__抜粋本文__.
"""

FNSドキュメンタリー大賞
「艦長さん、人間として我々の前で謝罪を、土下座をしてください…」
届かぬ「えひめ丸」行方不明者の家族の思い浮き彫りになった「日米のはざま」

第10回FNSドキュメンタリー大賞ノミネート作品
『謝罪 と Apology 〜日米のはざまで見えたもの〜』 (制作 愛媛放送)

<10月24日(水)深夜26:55〜27:50>
 今年2月10日(日本時間)、ハワイ・ホノルル沖で発生した宇和島水産高校の実習船「えひめ丸」とアメリカ海軍の原子力潜水艦「グリーンビル」との衝突事故。この事故で、高校生4人、指導教官2人、船員3人の合わせて9人が行方不明となった。この事故では、操縦席の民間人搭乗をはじめ、事故原因に注目が集まったが、同時に日本とアメリカの「謝罪」概念、国民性の違い、いわば「日米のはざま」が改めて浮き彫りとなった事故と言える。

 山口県長門市に住む中田和男(なかた・かずお)さんと幹枝(みきえ)さん夫妻。中田さん夫妻の長男・淳(じゅん)さんは指導教官としてえひめ丸に乗船、事故に遭い行方不明となった。和男さんは、事故直後に現地・ホノルルに向かってから、原潜の事故当時の最高責任者だったワドル前艦長に対する米軍査問委員会の全審理の傍聴記録までをひとつのノートを取りつづけてきた。突然我が身を襲った悲劇の中、ノートを取りつづけることで自分の気持ちを整理しつづけてきた中田さん。中田さんはその中で、日本とアメリカの大きな「はざま」を感じることになった。査問委員会のある一場面を例にあげ中田さんは言う。
「乗組員で艦長はすばらしいとか私たちは完璧だとか証言する日があったんですよ。その時、傍聴していて『ぐらぐら』しましたね。日本ならそこまでは言わないですよ。そういう風に褒め称えることは考えられんね。(日本なら)事故について謙虚に受け止めながら発言するんだけど、向こうでは自分とこの乗組員が自分の上司を褒め称える。初めて経験しましたね。(アメリカは)自分たちの描いた自分たちのシナリオの中でね、自分たちで芝居をして幕を降ろそうとしているんですよね。もうすでに降りたかもしれんですけどね。その中に、私たちに対する配慮とかね、日本国民の感情に応えていただくとか、そういう部分がすごく欠けてますよね」

"""

__課題資料__.
"""

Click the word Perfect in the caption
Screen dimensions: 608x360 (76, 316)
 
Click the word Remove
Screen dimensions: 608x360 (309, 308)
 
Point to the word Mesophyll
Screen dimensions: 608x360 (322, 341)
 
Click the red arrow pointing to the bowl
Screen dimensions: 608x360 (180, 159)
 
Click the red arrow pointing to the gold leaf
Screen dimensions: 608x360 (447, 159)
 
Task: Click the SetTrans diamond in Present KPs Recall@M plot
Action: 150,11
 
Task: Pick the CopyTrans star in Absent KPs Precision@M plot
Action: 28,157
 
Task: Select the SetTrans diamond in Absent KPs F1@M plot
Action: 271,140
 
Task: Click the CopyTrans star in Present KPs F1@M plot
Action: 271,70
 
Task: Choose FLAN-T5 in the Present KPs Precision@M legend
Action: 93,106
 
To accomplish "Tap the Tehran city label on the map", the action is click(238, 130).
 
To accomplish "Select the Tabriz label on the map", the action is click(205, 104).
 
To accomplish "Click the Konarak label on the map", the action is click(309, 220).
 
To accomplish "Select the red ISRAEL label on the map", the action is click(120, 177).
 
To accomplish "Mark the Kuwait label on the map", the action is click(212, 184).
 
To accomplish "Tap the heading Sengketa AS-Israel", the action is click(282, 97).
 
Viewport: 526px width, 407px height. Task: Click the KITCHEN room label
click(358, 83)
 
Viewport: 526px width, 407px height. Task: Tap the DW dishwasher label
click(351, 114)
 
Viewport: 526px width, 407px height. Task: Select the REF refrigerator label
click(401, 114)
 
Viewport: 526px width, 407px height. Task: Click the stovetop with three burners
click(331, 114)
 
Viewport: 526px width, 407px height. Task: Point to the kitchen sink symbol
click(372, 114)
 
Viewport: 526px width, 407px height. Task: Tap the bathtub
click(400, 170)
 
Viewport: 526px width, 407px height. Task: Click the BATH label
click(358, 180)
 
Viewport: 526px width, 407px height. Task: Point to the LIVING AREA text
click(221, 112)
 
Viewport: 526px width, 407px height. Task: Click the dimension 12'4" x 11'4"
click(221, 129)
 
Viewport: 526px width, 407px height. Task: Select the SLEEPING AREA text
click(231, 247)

"""

__出題内容 1__. 抜粋本文のうち、「山口県長門市に住む中田和男(なかた・かず」を含む語句から始まり「部分がすごく欠けてますよね」」で終わる部分を、一字も変えずに書き写してください。
__出題内容 2__. 記録の最初の行から「Action: 93,106」を含む行までの各行を、「番号」と「内容」の二列からなるMarkdownの表に書き換えてください。空行は除いてください。

__想定出力 1__.
山口県長門市に住む中田和男(なかた・かずお)さんと幹枝(みきえ)さん夫妻。中田さん夫妻の長男・淳(じゅん)さんは指導教官としてえひめ丸に乗船、事故に遭い行方不明となった。和男さんは、事故直後に現地・ホノルルに向かってから、原潜の事故当時の最高責任者だったワドル前艦長に対する米軍査問委員会の全審理の傍聴記録までをひとつのノートを取りつづけてきた。突然我が身を襲った悲劇の中、ノートを取りつづけることで自分の気持ちを整理しつづけてきた中田さん。中田さんはその中で、日本とアメリカの大きな「はざま」を感じることになった。査問委員会のある一場面を例にあげ中田さんは言う。
「乗組員で艦長はすばらしいとか私たちは完璧だとか証言する日があったんですよ。その時、傍聴していて『ぐらぐら』しましたね。日本ならそこまでは言わないですよ。そういう風に褒め称えることは考えられんね。(日本なら)事故について謙虚に受け止めながら発言するんだけど、向こうでは自分とこの乗組員が自分の上司を褒め称える。初めて経験しましたね。(アメリカは)自分たちの描いた自分たちのシナリオの中でね、自分たちで芝居をして幕を降ろそうとしているんですよね。もうすでに降りたかもしれんですけどね。その中に、私たちに対する配慮とかね、日本国民の感情に応えていただくとか、そういう部分がすごく欠けてますよね」

__想定出力 2__.
| 番号 | 内容 |
|---|---|
| 1 | Click the word Perfect in the caption |
| 2 | Screen dimensions: 608x360 (76, 316) |
| 3 | Click the word Remove |
| 4 | Screen dimensions: 608x360 (309, 308) |
| 5 | Point to the word Mesophyll |
| 6 | Screen dimensions: 608x360 (322, 341) |
| 7 | Click the red arrow pointing to the bowl |
| 8 | Screen dimensions: 608x360 (180, 159) |
| 9 | Click the red arrow pointing to the gold leaf |
| 10 | Screen dimensions: 608x360 (447, 159) |
| 11 | Task: Click the SetTrans diamond in Present KPs Recall@M plot |
| 12 | Action: 150,11 |
| 13 | Task: Pick the CopyTrans star in Absent KPs Precision@M plot |
| 14 | Action: 28,157 |
| 15 | Task: Select the SetTrans diamond in Absent KPs F1@M plot |
| 16 | Action: 271,140 |
| 17 | Task: Click the CopyTrans star in Present KPs F1@M plot |
| 18 | Action: 271,70 |
| 19 | Task: Choose FLAN-T5 in the Present KPs Precision@M legend |
| 20 | Action: 93,106 |